Coda: A Ladder of Virtualization
The WBCSD Barometer demonstrates that the demand is real, the stakes hardening. And Google’s LCAW event showed relevant capabilities arriving fast, ready or not. The question for the 2030s isn’t whether advisory boards get virtualized—that’s already under way—but whether the first generation is built deliberately, with legitimacy, challenge, representation, and accountability built in, or bolted on afterwards in the wreckage of the first scandals.
So, are stakeholders to be put on tap—summoned, synthesized, dispensed on demand to serve whoever turns the handle? Or will some remain at the table—present, awkward, occasionally furious, able to disrupt the very people who invited them? The technology can deliver either. Which one we get is, for now, still up to us.
The final question, at least here: what might the spectrum of possible formats look like? Here’s a first stab: a 6-stage model, with growing AI-driven autonomy from left to right.
Now let’s climb the ladder:
Level 0—Human-only. The traditional board: humans deliberate, decide, and sign off, with no AI in the process. The baseline, and for some high-stakes, values-laden questions still the right setting rather than a primitive one.
Level 1—Augmented secretariat (AI in the back office). AI prepares briefing packs, researches, summarizes, drafts minutes. Deliberation remains wholly human. Knowledge is virtualized; everything else stays human.
Level 2—Augmented deliberation (AI in the room). AI joins live—factchecking in real time, modelling scenarios, surfacing blind spots, playing the data-on-tap thirteenth member. It informs but doesn’t vote. Humans still own the judgment. This is where most serious boards will sit by the late 2020s.
Level 3—Hybrid board (synthetic seats). Some “members” are now AI personas representing voices a real board can’t easily seat—future generations, an ecosystem, an absent market, a hostile regulator—deliberating alongside humans who chair and retain override.

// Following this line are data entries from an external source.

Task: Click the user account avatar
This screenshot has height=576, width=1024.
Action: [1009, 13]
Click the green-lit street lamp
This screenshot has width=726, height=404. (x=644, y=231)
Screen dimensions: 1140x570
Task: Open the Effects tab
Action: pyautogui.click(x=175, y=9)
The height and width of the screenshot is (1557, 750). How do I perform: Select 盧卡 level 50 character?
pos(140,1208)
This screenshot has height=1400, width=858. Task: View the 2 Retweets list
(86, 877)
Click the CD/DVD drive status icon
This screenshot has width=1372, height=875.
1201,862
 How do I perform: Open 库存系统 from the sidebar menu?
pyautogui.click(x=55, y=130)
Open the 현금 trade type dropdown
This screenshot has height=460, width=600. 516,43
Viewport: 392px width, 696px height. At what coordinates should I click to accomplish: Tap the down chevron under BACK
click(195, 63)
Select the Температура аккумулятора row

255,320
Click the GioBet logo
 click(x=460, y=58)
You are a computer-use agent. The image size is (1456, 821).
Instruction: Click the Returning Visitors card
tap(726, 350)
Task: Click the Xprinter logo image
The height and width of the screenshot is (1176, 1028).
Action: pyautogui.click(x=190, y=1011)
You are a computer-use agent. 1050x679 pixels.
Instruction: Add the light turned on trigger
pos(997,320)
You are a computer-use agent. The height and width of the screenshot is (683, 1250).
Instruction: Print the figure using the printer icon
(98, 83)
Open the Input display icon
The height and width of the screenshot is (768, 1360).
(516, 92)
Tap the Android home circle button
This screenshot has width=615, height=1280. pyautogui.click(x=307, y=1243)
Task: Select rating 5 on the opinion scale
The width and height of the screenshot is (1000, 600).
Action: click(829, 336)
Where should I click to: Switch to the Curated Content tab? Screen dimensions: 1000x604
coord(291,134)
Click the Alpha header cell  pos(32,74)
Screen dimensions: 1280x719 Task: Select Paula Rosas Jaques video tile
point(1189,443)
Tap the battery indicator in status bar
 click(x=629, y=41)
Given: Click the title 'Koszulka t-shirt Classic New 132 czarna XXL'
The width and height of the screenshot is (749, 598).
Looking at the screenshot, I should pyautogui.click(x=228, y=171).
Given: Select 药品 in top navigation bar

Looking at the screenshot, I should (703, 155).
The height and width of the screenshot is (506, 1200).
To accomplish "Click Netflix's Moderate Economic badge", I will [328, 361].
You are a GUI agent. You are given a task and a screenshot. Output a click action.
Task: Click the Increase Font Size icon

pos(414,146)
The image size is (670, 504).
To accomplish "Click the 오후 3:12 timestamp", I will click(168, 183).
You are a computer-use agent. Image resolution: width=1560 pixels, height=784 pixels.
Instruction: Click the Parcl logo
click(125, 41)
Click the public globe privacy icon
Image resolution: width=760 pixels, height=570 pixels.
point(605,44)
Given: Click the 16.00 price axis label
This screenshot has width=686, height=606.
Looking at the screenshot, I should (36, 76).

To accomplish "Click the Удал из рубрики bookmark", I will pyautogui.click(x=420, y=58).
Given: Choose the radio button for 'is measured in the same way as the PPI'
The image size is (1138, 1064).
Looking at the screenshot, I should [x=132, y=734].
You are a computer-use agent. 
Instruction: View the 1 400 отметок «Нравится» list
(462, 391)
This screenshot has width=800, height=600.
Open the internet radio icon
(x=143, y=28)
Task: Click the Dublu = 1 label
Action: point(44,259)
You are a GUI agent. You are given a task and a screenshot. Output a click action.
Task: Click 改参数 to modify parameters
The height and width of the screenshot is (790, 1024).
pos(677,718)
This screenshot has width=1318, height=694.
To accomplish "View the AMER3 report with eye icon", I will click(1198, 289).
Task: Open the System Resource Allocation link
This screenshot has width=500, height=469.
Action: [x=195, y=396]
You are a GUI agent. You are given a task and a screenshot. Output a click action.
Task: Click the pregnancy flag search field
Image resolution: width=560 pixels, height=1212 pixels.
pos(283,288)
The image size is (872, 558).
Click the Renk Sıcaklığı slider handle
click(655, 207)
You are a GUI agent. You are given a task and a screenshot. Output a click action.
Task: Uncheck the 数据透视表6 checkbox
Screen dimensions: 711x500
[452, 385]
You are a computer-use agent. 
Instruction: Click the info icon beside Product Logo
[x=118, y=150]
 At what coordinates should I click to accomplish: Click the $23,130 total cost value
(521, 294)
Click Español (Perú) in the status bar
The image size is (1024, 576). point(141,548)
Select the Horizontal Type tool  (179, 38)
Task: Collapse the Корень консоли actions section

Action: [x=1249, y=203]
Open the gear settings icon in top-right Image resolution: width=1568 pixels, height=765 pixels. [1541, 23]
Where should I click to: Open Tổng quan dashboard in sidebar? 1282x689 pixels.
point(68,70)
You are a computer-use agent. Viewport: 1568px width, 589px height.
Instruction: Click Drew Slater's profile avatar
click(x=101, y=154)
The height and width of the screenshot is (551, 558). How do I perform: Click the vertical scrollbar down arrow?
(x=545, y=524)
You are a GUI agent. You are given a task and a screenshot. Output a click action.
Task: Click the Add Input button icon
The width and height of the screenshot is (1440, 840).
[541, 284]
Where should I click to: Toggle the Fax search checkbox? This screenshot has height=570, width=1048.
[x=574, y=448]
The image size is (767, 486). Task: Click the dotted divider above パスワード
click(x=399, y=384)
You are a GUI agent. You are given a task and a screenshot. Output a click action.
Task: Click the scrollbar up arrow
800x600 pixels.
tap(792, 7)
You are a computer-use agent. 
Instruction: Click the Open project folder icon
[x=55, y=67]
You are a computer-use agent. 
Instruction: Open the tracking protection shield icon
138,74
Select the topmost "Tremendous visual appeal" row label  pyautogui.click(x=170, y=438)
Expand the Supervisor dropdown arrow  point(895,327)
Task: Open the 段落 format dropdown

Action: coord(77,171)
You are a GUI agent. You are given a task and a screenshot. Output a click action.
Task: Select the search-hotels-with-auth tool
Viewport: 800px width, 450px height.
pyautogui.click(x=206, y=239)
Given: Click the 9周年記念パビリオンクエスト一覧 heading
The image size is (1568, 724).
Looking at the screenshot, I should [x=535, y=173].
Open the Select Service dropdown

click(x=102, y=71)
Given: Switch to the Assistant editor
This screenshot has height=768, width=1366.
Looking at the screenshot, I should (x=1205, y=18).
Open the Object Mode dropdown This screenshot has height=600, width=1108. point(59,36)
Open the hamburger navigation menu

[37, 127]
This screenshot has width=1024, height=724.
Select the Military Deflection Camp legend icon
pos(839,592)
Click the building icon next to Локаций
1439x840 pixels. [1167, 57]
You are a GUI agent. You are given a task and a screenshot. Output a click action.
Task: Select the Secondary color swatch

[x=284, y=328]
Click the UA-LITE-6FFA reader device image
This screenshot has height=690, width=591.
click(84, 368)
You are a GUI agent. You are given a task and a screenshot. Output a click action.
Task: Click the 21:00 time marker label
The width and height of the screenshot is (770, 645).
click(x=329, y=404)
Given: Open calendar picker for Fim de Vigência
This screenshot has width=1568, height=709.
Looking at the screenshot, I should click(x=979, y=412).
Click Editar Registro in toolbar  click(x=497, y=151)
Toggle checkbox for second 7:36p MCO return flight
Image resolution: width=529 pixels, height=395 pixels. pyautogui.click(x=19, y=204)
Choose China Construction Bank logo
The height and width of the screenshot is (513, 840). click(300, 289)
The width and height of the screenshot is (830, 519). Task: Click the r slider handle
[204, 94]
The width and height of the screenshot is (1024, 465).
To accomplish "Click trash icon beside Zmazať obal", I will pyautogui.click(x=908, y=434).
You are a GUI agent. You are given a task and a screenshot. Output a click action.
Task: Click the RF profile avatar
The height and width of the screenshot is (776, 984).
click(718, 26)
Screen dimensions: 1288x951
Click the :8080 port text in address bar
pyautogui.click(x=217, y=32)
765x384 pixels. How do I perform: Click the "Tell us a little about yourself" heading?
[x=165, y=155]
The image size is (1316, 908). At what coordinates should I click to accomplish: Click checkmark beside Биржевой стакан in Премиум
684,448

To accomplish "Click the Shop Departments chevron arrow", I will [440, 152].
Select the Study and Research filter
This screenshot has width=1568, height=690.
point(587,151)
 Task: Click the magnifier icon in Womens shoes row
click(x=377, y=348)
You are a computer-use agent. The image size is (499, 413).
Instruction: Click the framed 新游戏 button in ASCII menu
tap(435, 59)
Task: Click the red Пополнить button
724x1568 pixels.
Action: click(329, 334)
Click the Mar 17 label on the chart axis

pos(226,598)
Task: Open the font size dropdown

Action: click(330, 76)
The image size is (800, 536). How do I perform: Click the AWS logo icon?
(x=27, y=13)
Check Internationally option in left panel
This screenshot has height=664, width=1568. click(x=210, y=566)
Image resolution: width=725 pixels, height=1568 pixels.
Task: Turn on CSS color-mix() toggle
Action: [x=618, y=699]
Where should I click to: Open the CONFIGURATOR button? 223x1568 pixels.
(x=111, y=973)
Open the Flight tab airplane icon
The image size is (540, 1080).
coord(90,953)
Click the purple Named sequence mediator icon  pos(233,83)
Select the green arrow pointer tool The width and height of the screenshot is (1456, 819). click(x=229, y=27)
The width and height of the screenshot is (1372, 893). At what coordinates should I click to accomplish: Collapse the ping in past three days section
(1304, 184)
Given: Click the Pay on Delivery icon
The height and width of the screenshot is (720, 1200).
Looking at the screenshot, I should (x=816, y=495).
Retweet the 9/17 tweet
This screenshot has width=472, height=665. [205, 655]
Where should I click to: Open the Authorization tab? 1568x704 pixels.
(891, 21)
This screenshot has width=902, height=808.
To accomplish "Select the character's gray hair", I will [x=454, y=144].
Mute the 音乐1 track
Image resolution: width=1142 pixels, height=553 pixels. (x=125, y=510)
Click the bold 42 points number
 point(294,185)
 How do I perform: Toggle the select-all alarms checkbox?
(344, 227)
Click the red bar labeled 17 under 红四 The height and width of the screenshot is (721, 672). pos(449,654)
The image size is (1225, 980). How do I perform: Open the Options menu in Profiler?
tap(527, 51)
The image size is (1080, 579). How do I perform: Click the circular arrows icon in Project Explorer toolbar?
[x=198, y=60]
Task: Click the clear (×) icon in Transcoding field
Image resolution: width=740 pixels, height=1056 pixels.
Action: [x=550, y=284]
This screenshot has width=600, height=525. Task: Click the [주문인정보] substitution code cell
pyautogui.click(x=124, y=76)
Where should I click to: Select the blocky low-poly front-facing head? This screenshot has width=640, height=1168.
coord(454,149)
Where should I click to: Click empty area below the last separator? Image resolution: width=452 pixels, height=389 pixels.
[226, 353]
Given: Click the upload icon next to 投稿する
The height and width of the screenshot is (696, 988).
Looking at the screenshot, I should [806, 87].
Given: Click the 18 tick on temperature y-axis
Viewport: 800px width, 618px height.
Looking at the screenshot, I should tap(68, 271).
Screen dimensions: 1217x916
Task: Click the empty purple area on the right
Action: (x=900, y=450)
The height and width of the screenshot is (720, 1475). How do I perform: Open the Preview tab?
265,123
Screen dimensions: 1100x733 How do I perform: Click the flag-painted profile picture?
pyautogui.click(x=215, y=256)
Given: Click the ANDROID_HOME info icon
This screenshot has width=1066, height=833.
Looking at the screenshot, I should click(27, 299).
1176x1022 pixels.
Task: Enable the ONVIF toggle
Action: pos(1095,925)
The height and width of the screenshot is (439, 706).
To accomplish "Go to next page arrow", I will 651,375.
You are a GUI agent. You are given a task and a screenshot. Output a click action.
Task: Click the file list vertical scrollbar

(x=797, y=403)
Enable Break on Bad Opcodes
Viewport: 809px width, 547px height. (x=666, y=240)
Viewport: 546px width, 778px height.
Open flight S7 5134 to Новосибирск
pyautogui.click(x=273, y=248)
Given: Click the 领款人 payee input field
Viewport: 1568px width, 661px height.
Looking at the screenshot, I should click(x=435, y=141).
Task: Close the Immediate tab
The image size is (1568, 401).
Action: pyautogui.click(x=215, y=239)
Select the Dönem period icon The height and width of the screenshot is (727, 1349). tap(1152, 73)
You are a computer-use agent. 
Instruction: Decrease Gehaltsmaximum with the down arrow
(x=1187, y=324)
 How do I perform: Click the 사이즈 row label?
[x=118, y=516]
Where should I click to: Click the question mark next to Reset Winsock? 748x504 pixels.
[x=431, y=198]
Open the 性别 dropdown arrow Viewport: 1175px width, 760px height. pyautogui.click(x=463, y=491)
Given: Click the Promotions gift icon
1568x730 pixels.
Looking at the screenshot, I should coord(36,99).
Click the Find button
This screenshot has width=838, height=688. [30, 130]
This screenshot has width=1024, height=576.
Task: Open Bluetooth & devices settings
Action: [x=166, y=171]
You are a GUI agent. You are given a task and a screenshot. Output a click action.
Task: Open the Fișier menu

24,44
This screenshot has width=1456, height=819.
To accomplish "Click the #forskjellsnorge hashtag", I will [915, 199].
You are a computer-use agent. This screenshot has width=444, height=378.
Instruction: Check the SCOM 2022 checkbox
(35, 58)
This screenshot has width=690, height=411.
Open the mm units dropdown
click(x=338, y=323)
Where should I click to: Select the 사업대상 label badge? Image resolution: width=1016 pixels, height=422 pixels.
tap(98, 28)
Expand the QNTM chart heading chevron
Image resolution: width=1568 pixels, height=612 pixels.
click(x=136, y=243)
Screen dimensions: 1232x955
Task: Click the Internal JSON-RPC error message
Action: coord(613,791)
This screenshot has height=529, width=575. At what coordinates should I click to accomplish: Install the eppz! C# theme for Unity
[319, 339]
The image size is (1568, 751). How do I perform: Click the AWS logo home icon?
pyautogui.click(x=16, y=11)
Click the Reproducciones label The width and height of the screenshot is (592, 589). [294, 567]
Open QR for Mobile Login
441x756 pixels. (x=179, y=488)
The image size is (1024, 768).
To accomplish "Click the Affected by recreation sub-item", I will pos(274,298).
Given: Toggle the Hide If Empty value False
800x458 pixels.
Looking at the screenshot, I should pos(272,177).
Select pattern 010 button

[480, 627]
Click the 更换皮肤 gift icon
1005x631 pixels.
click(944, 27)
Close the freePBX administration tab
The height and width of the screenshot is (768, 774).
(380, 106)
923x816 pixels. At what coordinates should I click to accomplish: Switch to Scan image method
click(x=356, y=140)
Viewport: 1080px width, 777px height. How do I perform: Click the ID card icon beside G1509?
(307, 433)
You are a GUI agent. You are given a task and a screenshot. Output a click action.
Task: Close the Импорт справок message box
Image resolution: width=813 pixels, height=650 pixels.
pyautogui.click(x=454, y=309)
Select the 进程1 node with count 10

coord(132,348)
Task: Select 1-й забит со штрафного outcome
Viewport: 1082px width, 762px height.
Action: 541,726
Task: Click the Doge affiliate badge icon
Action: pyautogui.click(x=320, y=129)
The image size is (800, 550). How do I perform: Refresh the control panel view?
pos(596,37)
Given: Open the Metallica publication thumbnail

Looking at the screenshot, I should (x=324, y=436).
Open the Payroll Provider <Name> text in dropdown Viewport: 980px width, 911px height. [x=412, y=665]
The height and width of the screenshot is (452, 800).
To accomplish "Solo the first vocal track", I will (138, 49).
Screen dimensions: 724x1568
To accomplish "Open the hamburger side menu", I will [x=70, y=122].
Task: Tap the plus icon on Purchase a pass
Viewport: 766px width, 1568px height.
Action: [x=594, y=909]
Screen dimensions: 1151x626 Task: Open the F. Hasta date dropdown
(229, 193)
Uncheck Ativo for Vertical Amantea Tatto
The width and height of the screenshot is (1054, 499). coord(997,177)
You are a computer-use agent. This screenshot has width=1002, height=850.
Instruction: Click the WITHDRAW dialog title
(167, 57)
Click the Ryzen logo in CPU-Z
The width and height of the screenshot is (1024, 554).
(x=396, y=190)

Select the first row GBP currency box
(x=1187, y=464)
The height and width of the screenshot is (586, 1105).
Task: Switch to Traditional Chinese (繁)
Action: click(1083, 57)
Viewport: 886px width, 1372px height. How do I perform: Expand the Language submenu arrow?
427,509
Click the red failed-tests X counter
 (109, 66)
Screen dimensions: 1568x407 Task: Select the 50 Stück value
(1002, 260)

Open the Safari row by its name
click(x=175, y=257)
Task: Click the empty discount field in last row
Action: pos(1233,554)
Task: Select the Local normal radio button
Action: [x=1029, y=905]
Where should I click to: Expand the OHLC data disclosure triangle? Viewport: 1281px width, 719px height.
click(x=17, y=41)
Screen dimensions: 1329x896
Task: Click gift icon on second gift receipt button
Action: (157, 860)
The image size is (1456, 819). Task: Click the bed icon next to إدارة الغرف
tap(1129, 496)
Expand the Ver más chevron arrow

The representation function starts to virtualize.
Level 4—Lead-virtual (human on the loop). The synthetic panel does the bulk of the deliberating and produces recommendations; a human supervises, can intervene, and signs off, but is now the exception-handler rather than the driver. Challenge and judgment are largely virtualized. The accountability of the supervising human is real on paper but thinning in practice.
Level 5—Fully virtual (human out of the loop). An autonomous, continuous synthetic board issuing advice with no human in the routine loop. Maximum reach, lowest cost, widest access—and the point at which named, accountable judgment disappears entirely unless it’s deliberately re-engineered back in.
So, what do you make of all this? And how do you see the next steps? An inquiry into emerging best practice? A standard-setting forum? A minimum viable product prototype? All are going to happen—so who is interested in pushing which options forward?
The line is open.








Really thought-provoking. Thank you.
Thank you for sharing John - brilliant insights here, lots of food for thought! I do fear L4 and L5 are contingent on the LLM being able to hold and maintain a divergent view, even in the face of challenge - I’ve not seen much evidence of AI achieving this (yet) and welcome any examples. My experience of it has been mostly sycophancy - even very well-disguised sycophancy where on the surface it may seem like it’s disagreeing. I would really like to follow your and Louise’s experiments with this, and wondering also how we might think to implement this on our own advisory board.